At 07:00 we trotted off with a dozen military guys and boarded an RAAF C130. Destination, Al Jubail. To avoid being picked up by the Iraqi radar we flew at 50 feet, skimming aver sand dunes and the occasional oasis, frightening herds of camels and goats! On arrival at Al Jubail I was amazed to see hundreds of helicopters, Patriot air defence missile batteries, tanks, and armoured vehicles. I had never seen so much military hardware in one place before.
The MoD emphasized that all civilians had to be out of the country before the shooting war started. I spent three days visiting every helicopter unit. On day four I was briefed by an Army Colonel that the situation was changing hourly and that we could expect NBC alerts at any time. He also hinted that the Army was on the move and that by the following day most of the personnel and vehicles currently in Al Jubail would move up country. From this moment on all civilians had to have their full NBC kit with them at all times. As the day went on the weather just became worse. Streets were flooded, the desert became a soggy mess. I pitied the poor troops out there in their tents.
I was scheduled to do a final inspection all the Challengers and Warriors prior to leaving for the UK later that evening. I had planned to arrive at the airport in time for an 18:00 departure. It was then that I discovered that all the other guys had already left! They had been rounded up at midday to depart at 14:00 via Akrotiri. I was the only remaining civilian and it was now very close to the deadline. I was advised I would be travelling on a chartered B747 which had managed to get away from Kuwait when the Iraqi invasion started. It was being used to move troops and equipment from UK to Saudi.

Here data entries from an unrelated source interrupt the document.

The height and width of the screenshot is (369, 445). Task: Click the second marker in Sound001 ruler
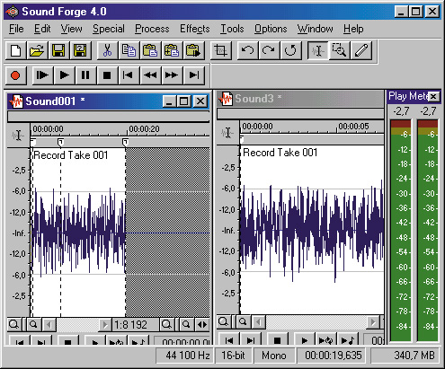pyautogui.click(x=60, y=142)
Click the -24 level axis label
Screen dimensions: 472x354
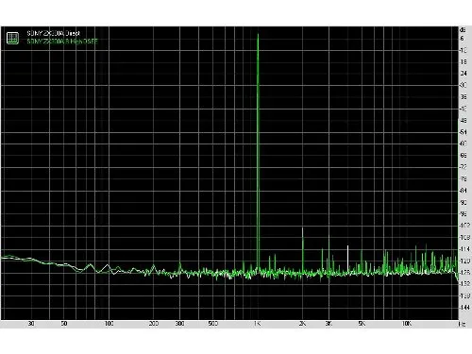pos(464,74)
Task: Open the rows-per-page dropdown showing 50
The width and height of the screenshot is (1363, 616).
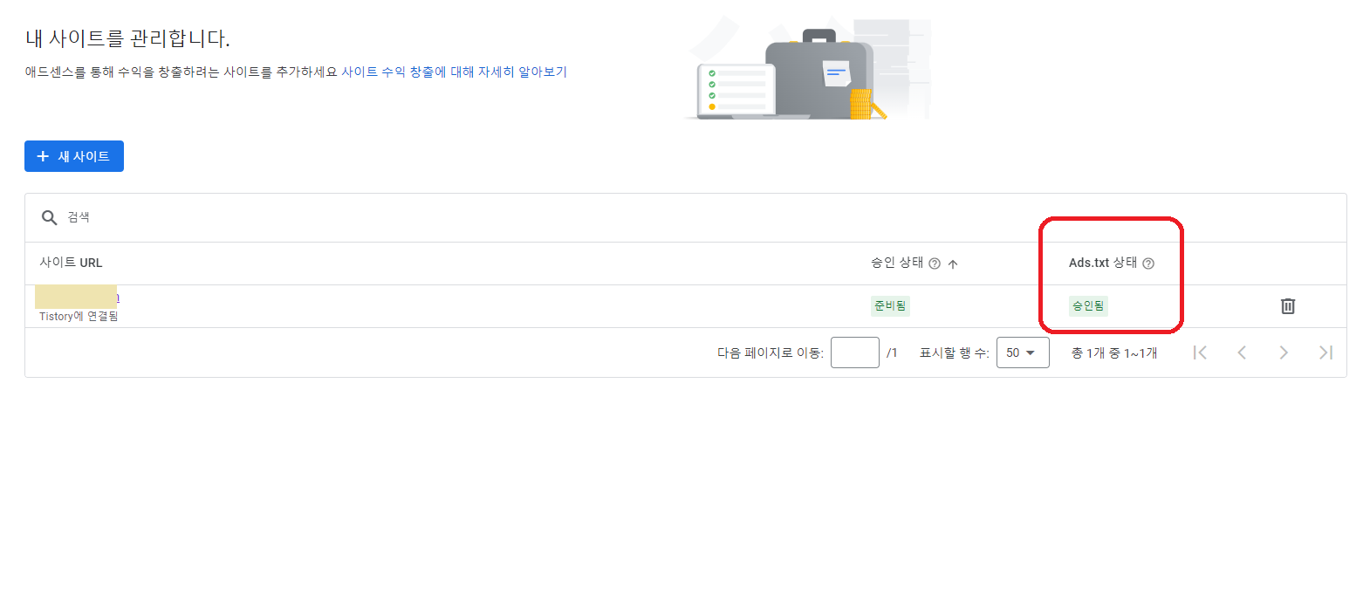Action: click(1022, 352)
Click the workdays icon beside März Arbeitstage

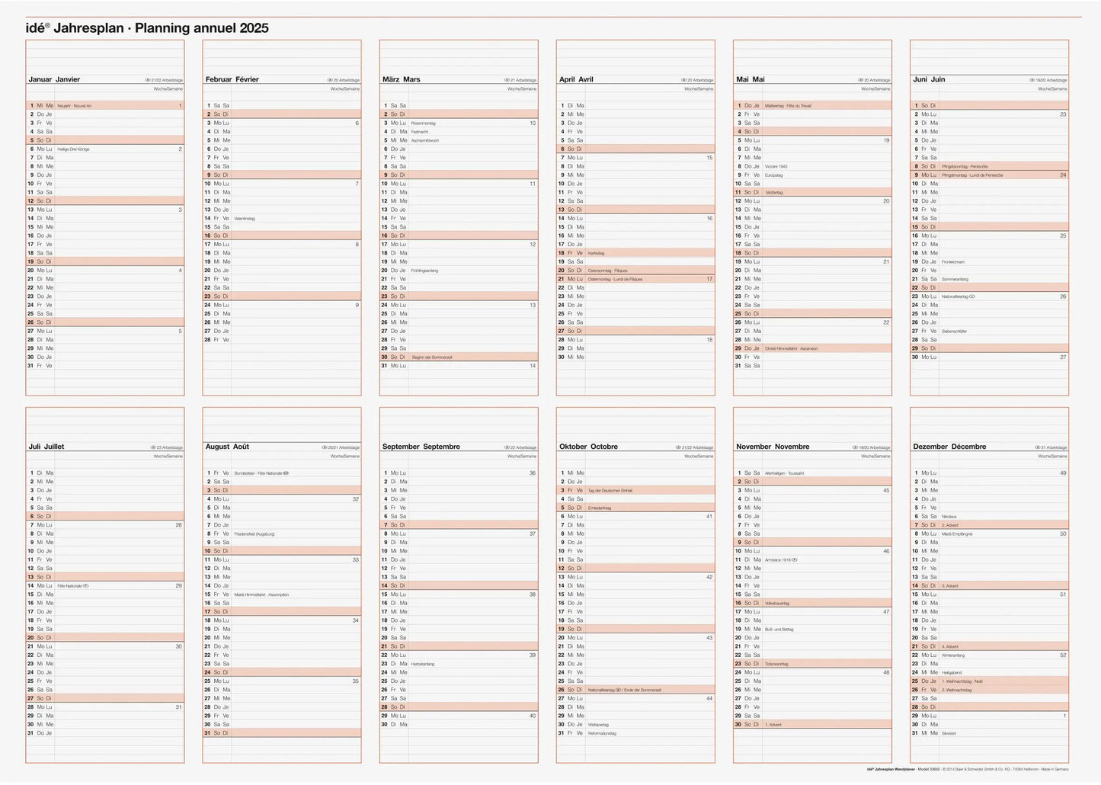[507, 80]
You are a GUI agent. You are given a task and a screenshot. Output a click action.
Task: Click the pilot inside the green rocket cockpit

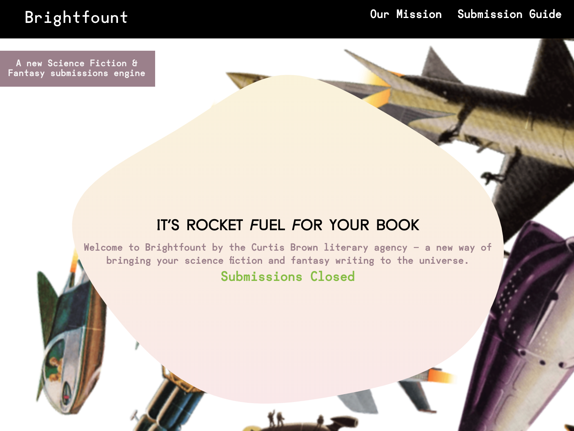(54, 367)
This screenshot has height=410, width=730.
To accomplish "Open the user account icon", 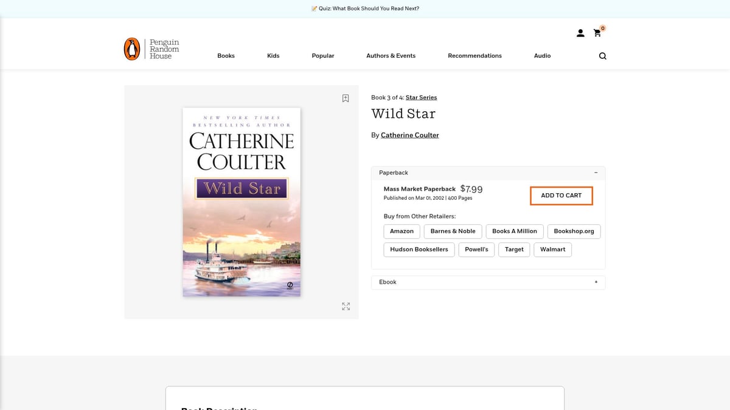I will point(580,33).
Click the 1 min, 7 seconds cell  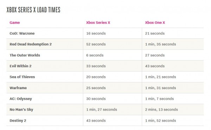point(159,99)
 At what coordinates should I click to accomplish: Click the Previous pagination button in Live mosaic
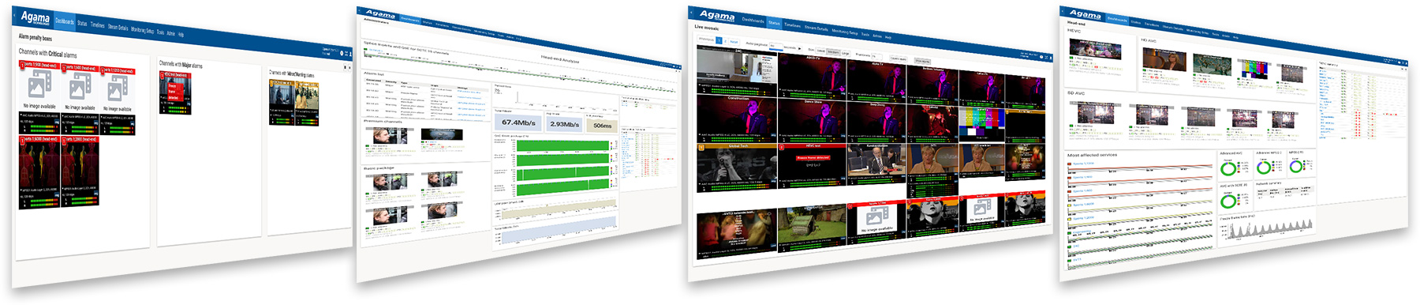coord(706,40)
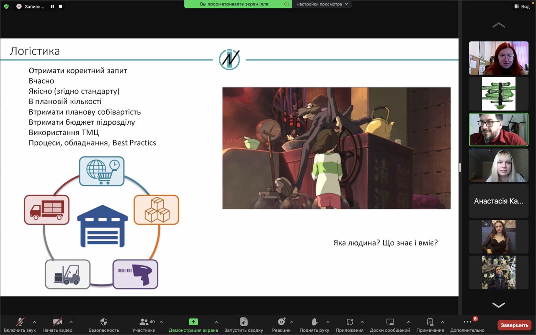Click the red End (Завершить) button
The width and height of the screenshot is (536, 335).
(x=514, y=325)
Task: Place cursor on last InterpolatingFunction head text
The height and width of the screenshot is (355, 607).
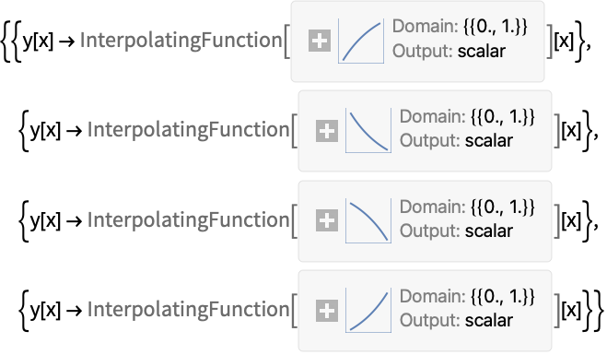Action: pyautogui.click(x=189, y=309)
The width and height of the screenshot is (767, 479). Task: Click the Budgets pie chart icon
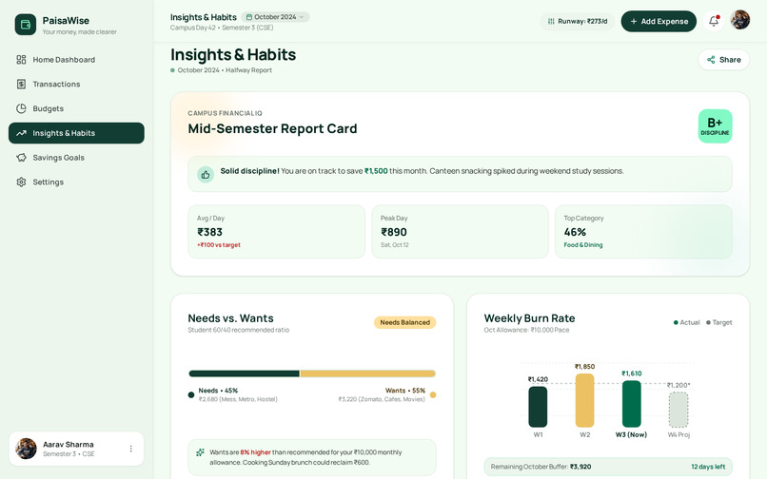(x=21, y=108)
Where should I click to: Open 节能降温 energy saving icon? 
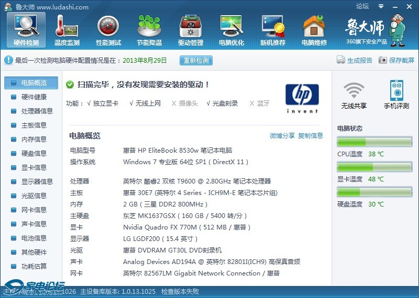149,29
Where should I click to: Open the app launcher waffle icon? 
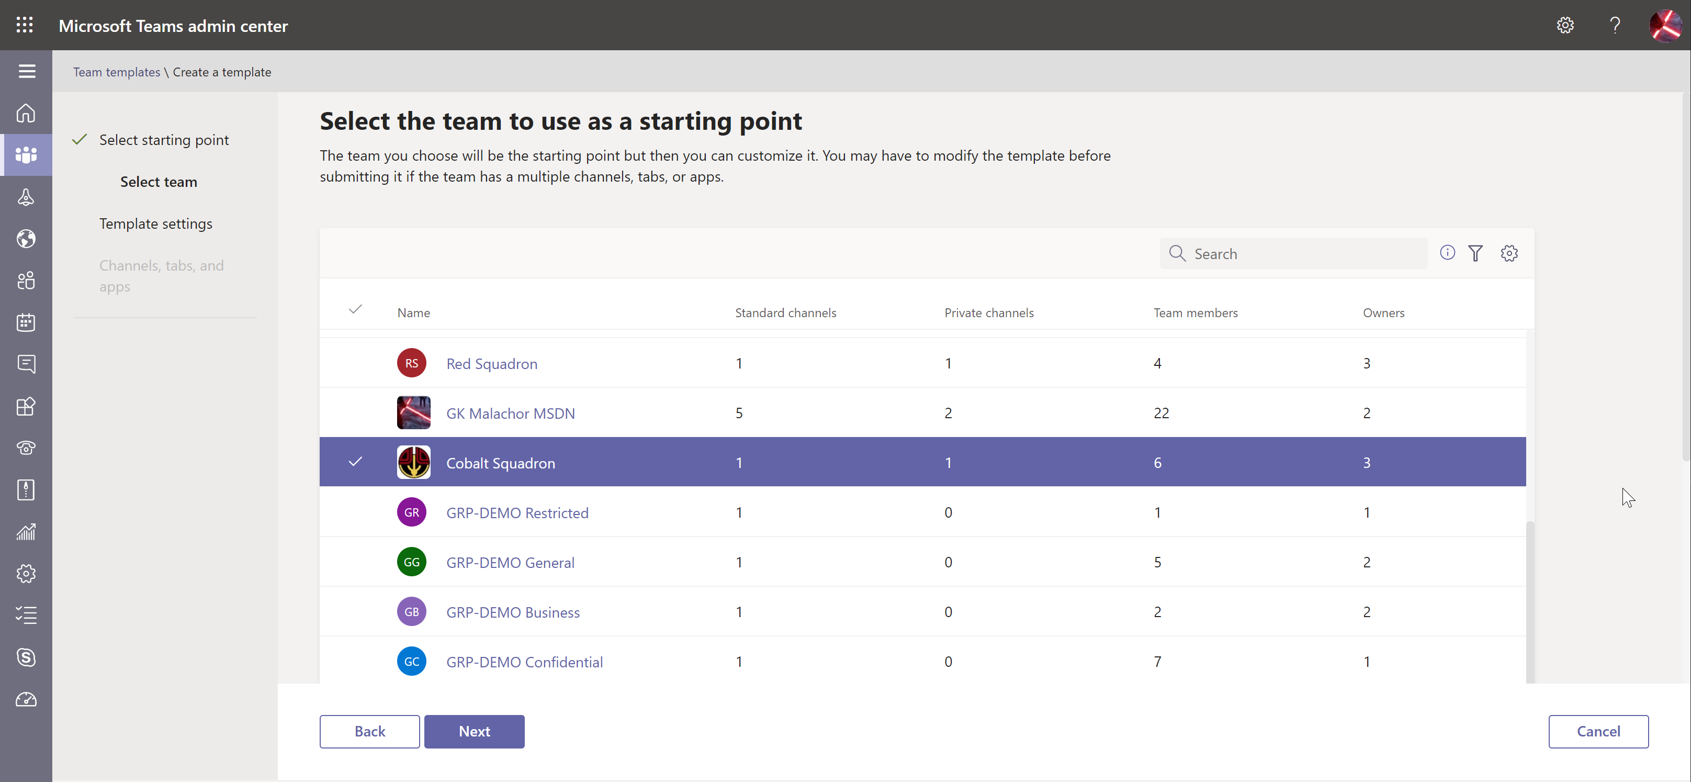tap(25, 25)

The aircraft finally arrived at midnight. Over 300 troops marched off to the sound of bagpipes. On boarding I asked one of the cabin crew where I should sit. He responded, “Wherever you like sir, you’re our only passenger!” I was exhausted and, finding a seat in first class, almost immediately fell asleep.
I awoke suddenly, to find myself in total silence and complete darkness! At that moment the cabin lights came on, the engines started again and we were off. Looking out of the windows I saw an American F15 on each wingtip. The lights didn’t go off again until we were at 39,000 feet. The F15s stayed with us until we left Saudi airspace. Amazing!
I discovered later that we had been ordered to shut down the engines and extinguish all lights because a Scud missile attack had been launched by the Iraqis. Apparently we had sat there, with the aircraft in darkness, for three hours!
The flight home to Lyneham was a long one and the only food on board was piles of Army rations but I didn’t complain. Unlike the thousands of troops still deploying for that War, I was on my way home!